The task: Please quote the items word for word, starting at the line that contains "What do you see at coordinates (348, 388)" and ending after the line that contains "x-tick-label: -3 is". Leave the pictures out.

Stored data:

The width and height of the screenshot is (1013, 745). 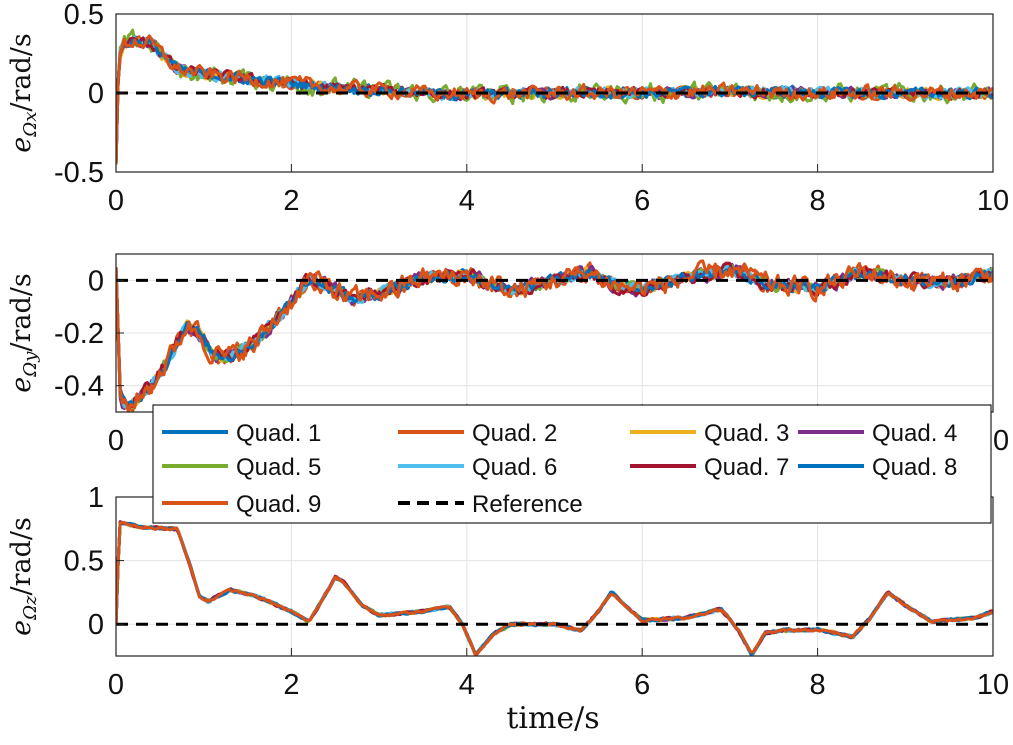 What do you see at coordinates (278, 504) in the screenshot?
I see `legend-label: Quad. 9` at bounding box center [278, 504].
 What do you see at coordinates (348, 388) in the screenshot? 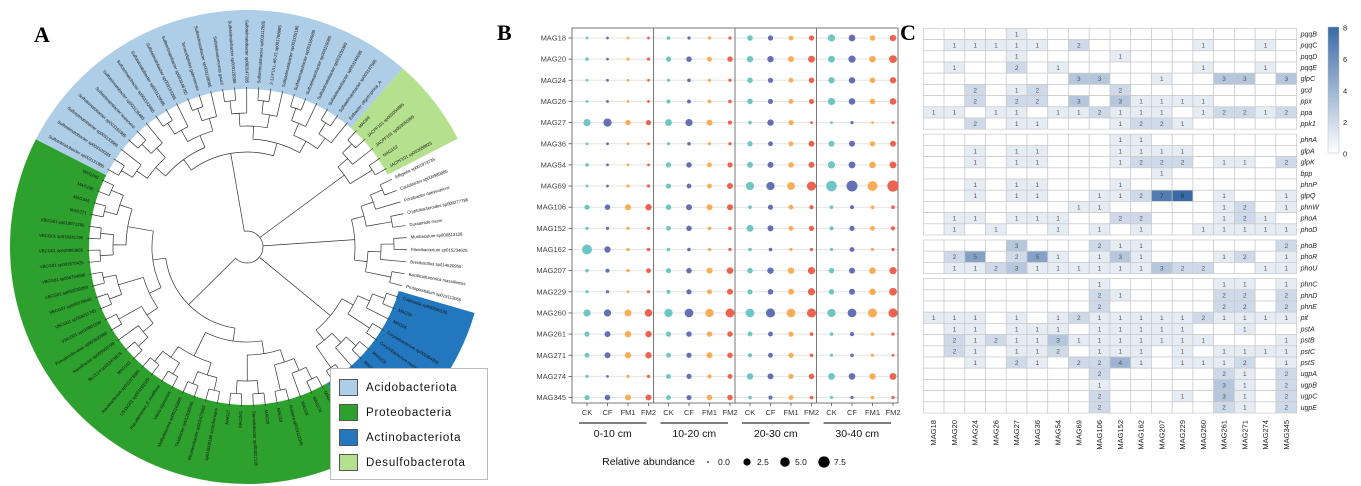
I see `phylum-swatch-icon` at bounding box center [348, 388].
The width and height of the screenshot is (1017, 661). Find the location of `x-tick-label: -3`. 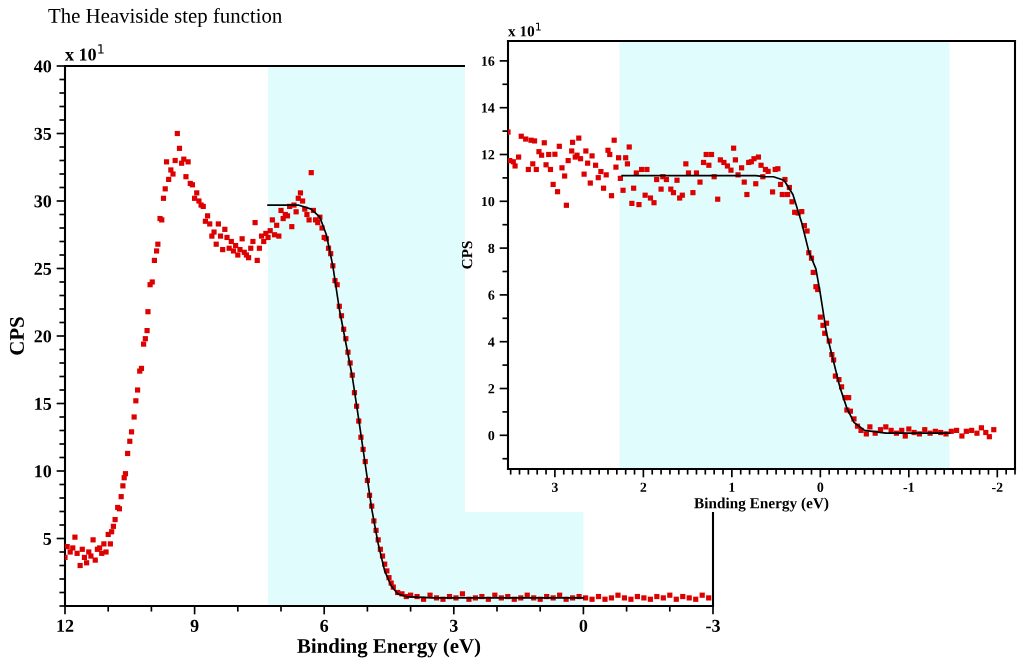

x-tick-label: -3 is located at coordinates (713, 626).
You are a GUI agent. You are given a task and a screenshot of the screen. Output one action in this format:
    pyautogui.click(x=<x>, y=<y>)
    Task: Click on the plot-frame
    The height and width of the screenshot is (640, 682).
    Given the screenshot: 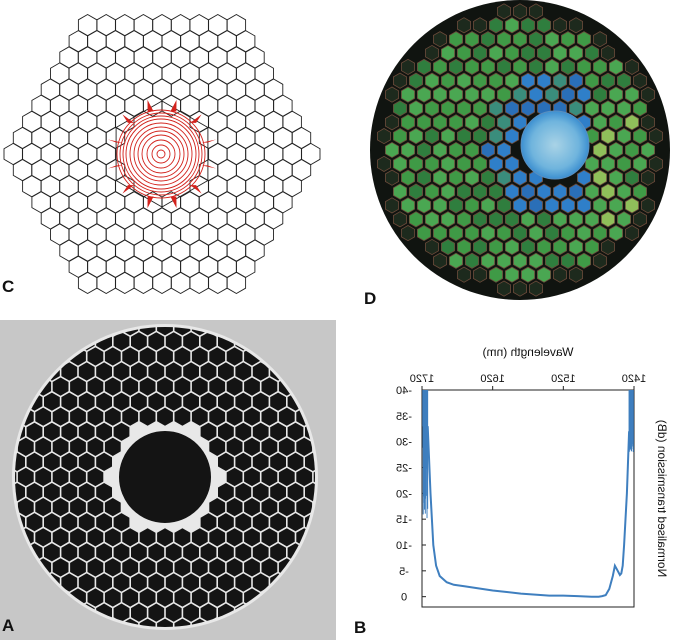 What is the action you would take?
    pyautogui.click(x=528, y=498)
    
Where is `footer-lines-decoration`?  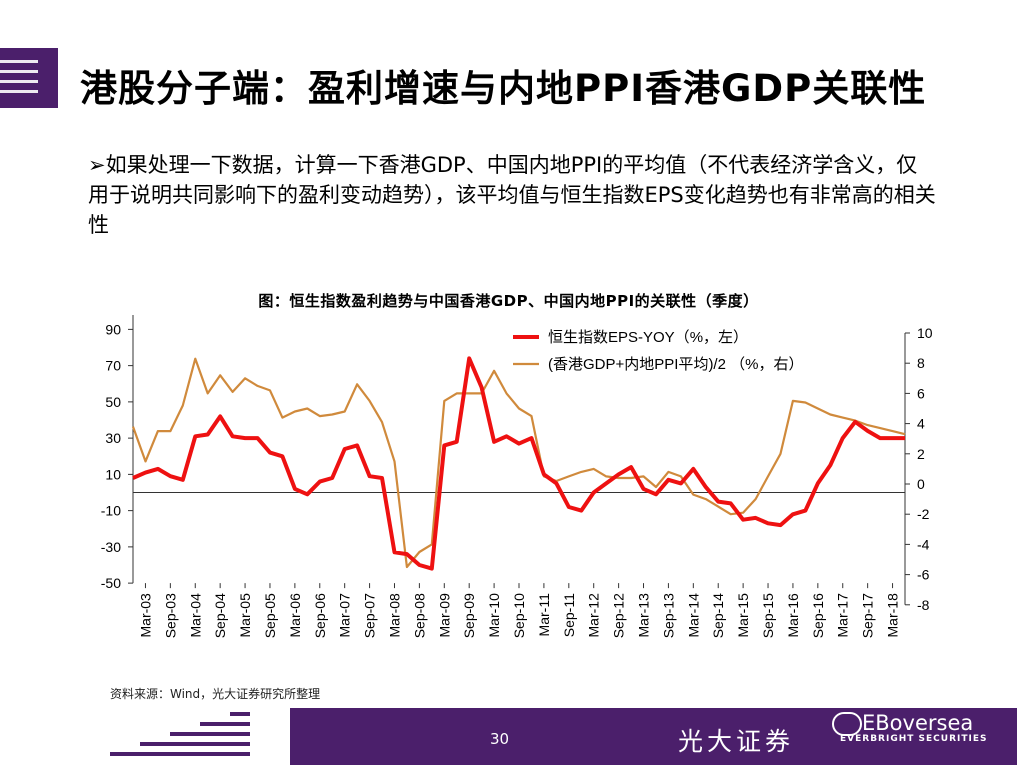 footer-lines-decoration is located at coordinates (145, 736).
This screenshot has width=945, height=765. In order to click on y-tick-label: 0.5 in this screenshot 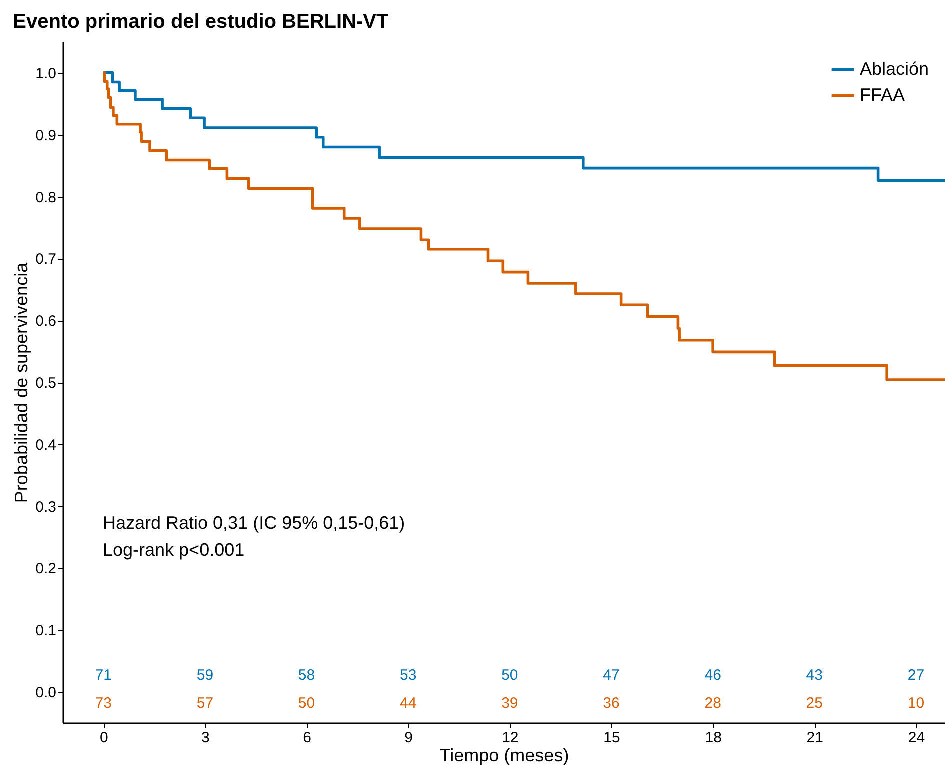, I will do `click(46, 384)`.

Task solution:
 What do you see at coordinates (348, 388) in the screenshot? 
I see `phylum-swatch-icon` at bounding box center [348, 388].
The width and height of the screenshot is (1017, 661). Find the location of `x-tick-label: -3`. 

x-tick-label: -3 is located at coordinates (713, 626).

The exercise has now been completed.